Position of Ecumenists in the Church

 

Metropolitan Cyprian: “The Position of Ecumenists in the Church”

 

The position of ecumenists in the Church should be viewed in terms of the question of heretics who have not yet been brought to trial in the Church.

In other words, the members of the Body of the Church can be ailing, that is, they can be in error regarding the Faith. But even as ailing members, they are not dead, and continue to belong institutionally to the Body.

The mortification of ailing members and their decisive alienation from the Body occur in two ways: either through schism, in which case they are cut off by themselves from the Body and form a clearly distinct heretical community; or through a synodal verdict, in which case, following a specific procedure, they are expelled from the Church as being incurably ill.
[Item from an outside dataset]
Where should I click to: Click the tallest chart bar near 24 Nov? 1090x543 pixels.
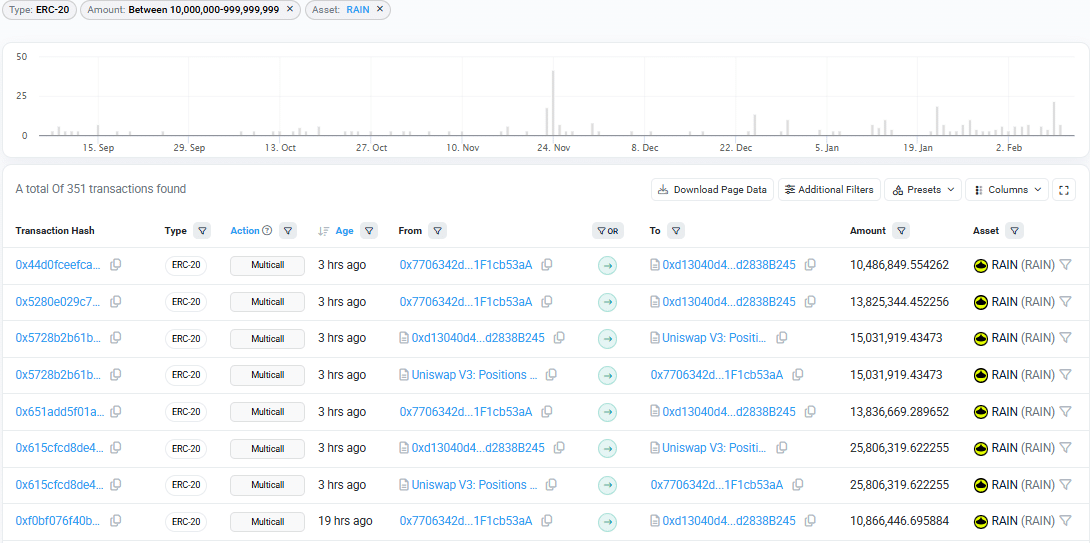coord(553,103)
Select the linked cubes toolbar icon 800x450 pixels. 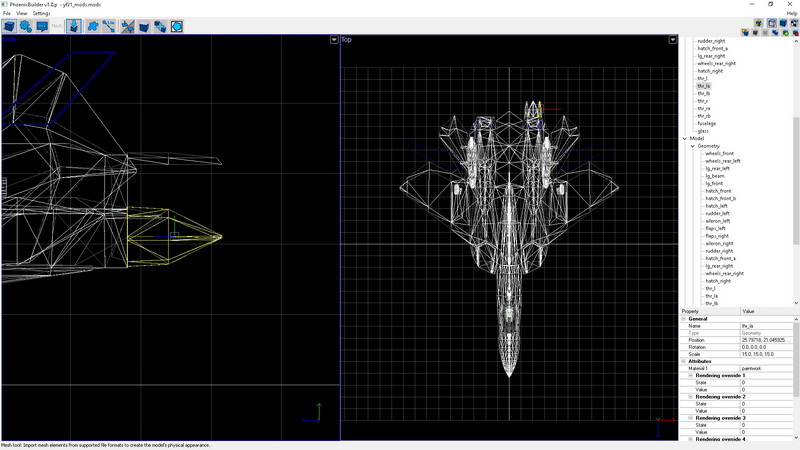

In the first case, the innovating ecumenists, insofar as they have not yet been brought to trial, are ailing members of the Church. The healthy part of the Church, however, should not have communion with them, but should wall itself off from them.

This rupture of communion, or walling-off, has very concrete goals: that we should not become sick ourselves; that we should make the other members of the Body aware that they should likewise break communion, so as not to become diseased themselves; that we should aid in the repentance and cure of the ailing members with brotherly love; and that we should contribute to the convocation of a competent synodal body of the Church, which would take suitable measures to prevent the disease of heresy from spreading to the entire Body.


- Ορθόδοξη Κατάθεση, April 2001, pp. 18-19. Metropolitan Cyprian of Oropos and Fili, being interviewed by Apostolos Kapsalis. Translation from “Anti-Ecumenism: The Great Challenge for the Orthodox.”